Channel9.id-Jakarta. Pandemi virus corona (SARS-CoV-2) yang menyebar di seluruh dunia berdampak pada semua sektor kehidupan masyarakat. Banyak negara yang menerapkan kebijakan physical distancing dan mengimbau masyarakatnya untuk tetap tinggal di rumah. Hal itu berujung pada pembatasan wilayah dan pengalihan pekerjaan luar ruang ke dalam rumah.
Salah satu sektor yang terdampak yaitu pendidikan.
Selama pandemi belum berakhir, siswa diminta untuk belajar secara online atau dikenal sebagai sistem Pembelajaran Jarak Jauh. Demikian pula guru yang mesti menyokong kegiatan ini. Selain itu, peran orang tua pun sangat dibutuhkan untuk membimbing anaknya yang tengah belajar di rumah.
Adapun beberapa negara yang menerapkan kebijakan PJJ tersebut di antaranya, Finlandia, Indonesia, dan Australia.
Bagi Finlandia, masa-masa PJJ telah berakhir seiring berhentinya pandemi. Menurut Liisa Toivonen dari Bioacademy Finlandia, per hari ini anak-anak mulai masuk sekolah. Namun, ia akan memaparkan situasi sekolah semasa PJJ.
Mula-mula Toivonen menegaskan bahwa kehebatan Finlandia di banyak hal—seperti ekonomi, kualitas hidup, hingga lingkungan, berkaitan dengan pendidikan.
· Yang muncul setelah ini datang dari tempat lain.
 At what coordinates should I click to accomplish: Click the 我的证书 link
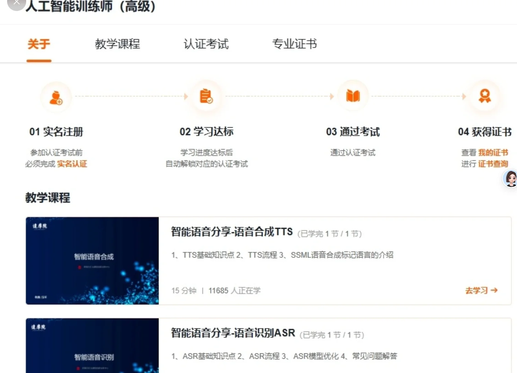494,152
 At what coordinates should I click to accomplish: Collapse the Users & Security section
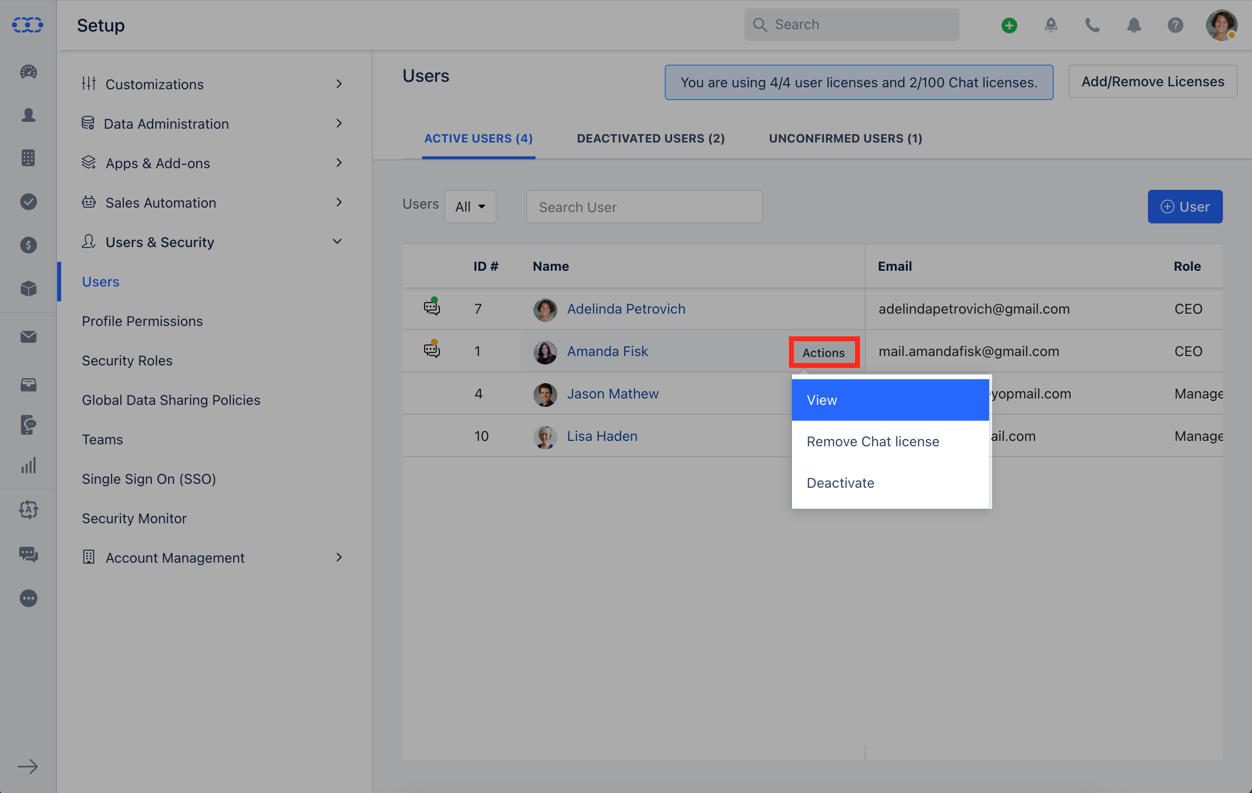pyautogui.click(x=337, y=241)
Ia mengingatkan pula jumlah penduduk di Finlandia terbilang sedikit dan negara merasa penduduknya harus berkontribusi dalam pembangunan.
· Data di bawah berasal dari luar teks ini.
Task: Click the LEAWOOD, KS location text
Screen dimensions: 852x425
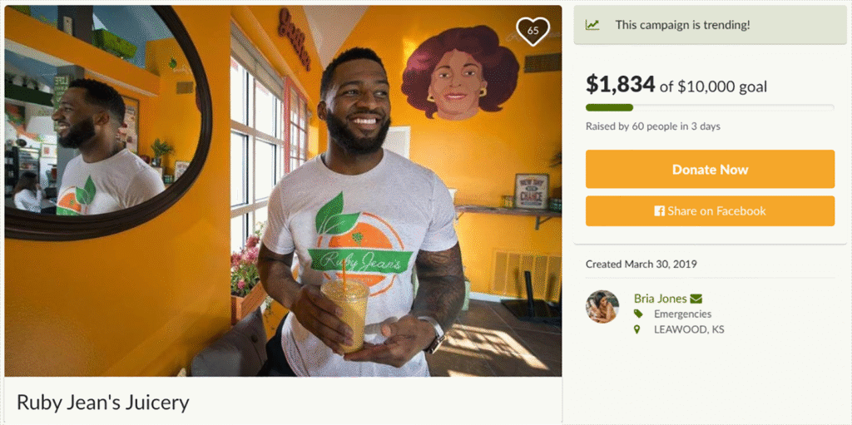Action: click(689, 330)
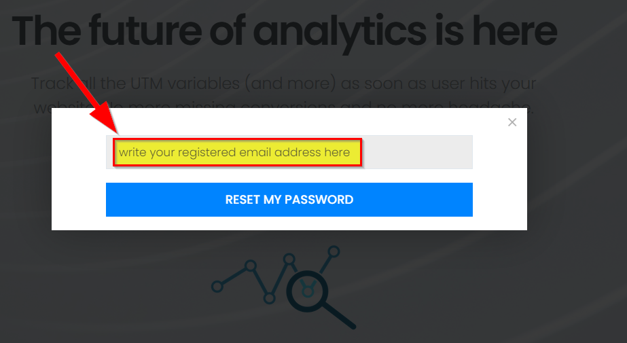Image resolution: width=627 pixels, height=343 pixels.
Task: Close the password reset dialog
Action: [512, 122]

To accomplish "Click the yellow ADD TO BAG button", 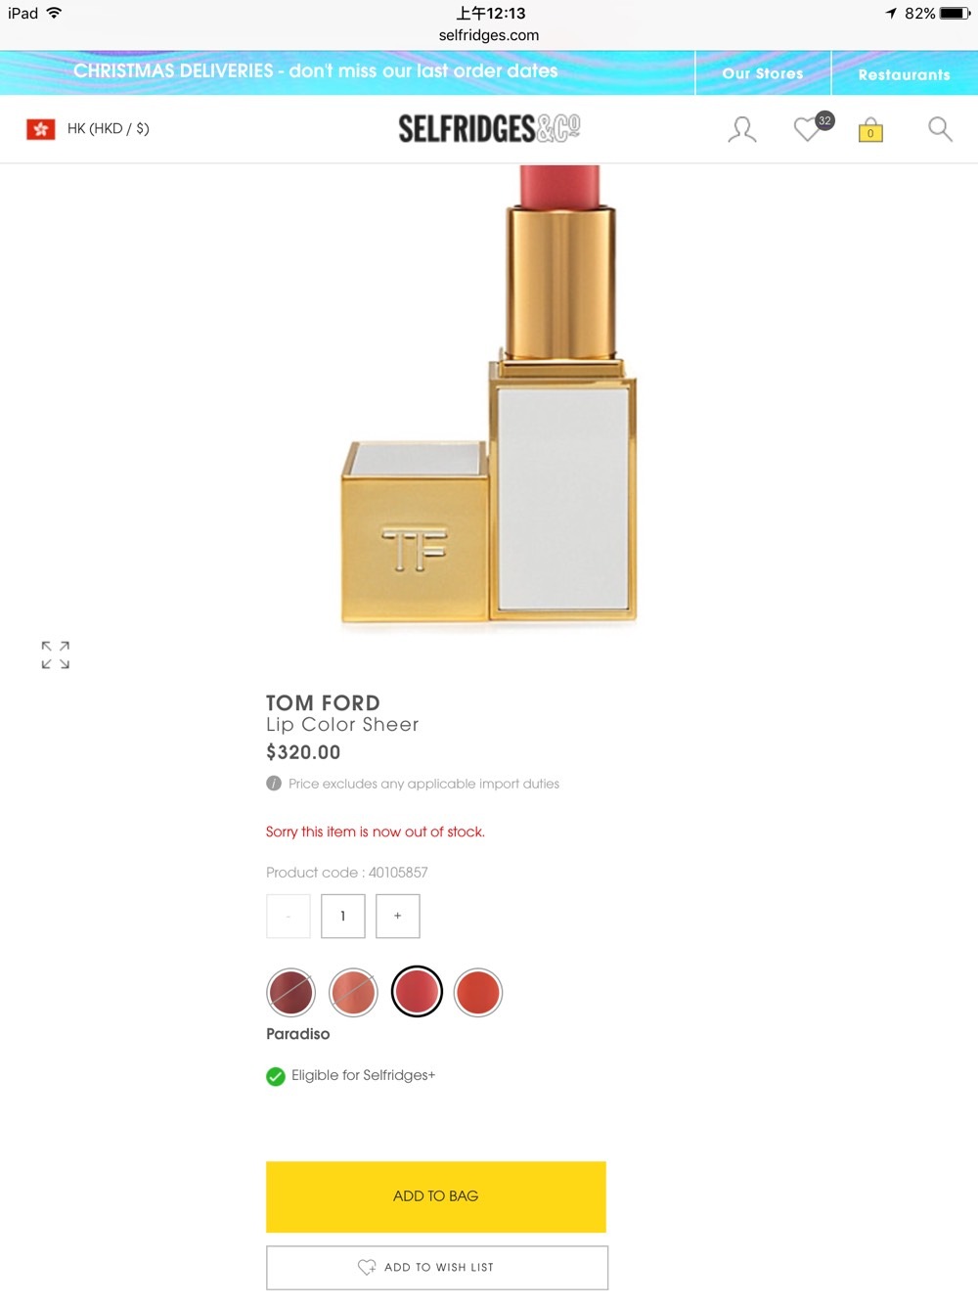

“Finlandia hanya memiliki 5,5 juta penduduk dan kami berpikir keterampilan setiap orang dibutuhkan untuk pembangunan. Karenanya, pendidikan itu setara bagi siapa saja, dari prasekolah hingga universitas,” jelasnya, di Webinar Internasional Pendidikan bertajuk “Praktik Baik Pengelolaan Pendidikan di Tiga Negara Pada Masa Pandemik Covid-19” via Zoom, Kamis (14/5).
Menurutnya, pendidikan Finlandia menyediakan kesempatan yang sama bagi semua orang untuk belajar dan mengembangkan diri. Pemerintah pun menggratiskan biaya pendidikan. “Di sini tidak ada sekolah privat,” imbuhnya.
Pendidikan di Finlandia, kata dia, berorientasi pada siswa. Pendidikan mendorong individu agar memiliki pemahaman yang holistik. Tiap individu juga didorong untuk memiliki kemampuan dalam mengelola diri, termasuk dalam berkreativitas—sesuai keterampilan dan potensi individu. “Melalui pendekatan ini, setiap orang akan mencari tahu cara belajar yang unik bagi masing-masing siswa. Hal ini menjadi tanggung jawa guru untuk menemukan cara tersebut,” sambungnya.
Toivonen melanjutkan, ketika dihadapkan dengan situasi pandemi, masyarakat Finlandia sudah terbiasa lantaran sistem pendidikannya yang demikian. Semua kegiatan pemebelajaran, termasuk kegiatan yang mestinya di luar ruang pun, dilakukan lewat online melalui Google Meets, Microsoft Office Teams, dan
Kendati begitu, kerap kali mendapat sejumlah tantangan lantaran selama PJJ tidak semua jaringan baik di sejumlah wilayah. Selain itu, para guru pun harus lebih fokus mengawasi setiap siswa, terlebih terhadap siswa yang kurang disiplin dan keterbelakangan. Dari siswa hingga guru pun butuh waktu lebih dalam memahami perangkat pembelajaran digital. Kehidupan sosial antarsiswa pun perlu diperhatikan, sebab berinteraksi secara virtual jauh berbeda dengan interaksi langsung.
“Tantangan terbesar adalah bagaimana memfokuskan waktu dan energi selama pandemi. Siswa pun harus mengedepankan self-management, yakni bagaimana siswa memiliki otonomi untuk bisa mengelola dirinya,” lanjut Toivonen.
Di sisi lain, situasi ini membuahkan keuntungan. “Misalnya, siswa bisa istirahat lebih banyak, lebih leluasa, lebih mudah berkonsentrasi daripada di sekolah, beberapa siswa memiliki nilai yang meningkat, hubungan antara orang tua dan sekolah lebih intensif dan natural, serta orang tua pun lebih mawas terhadap kegiatan sekolah anaknya,” terang Toivonen.
Ketika pandemi berakhir, anak-anak mulai masuk sekolah. Menurut Toivonen hal yang paling terasa berubah ketika kembali ke sekolah adalah kebersihan. “Kebersihan tangan lebih intens diperhatikan. Setiap sekolah menyediakan sanitasi tangan untuk semua siswa,” ujarnya.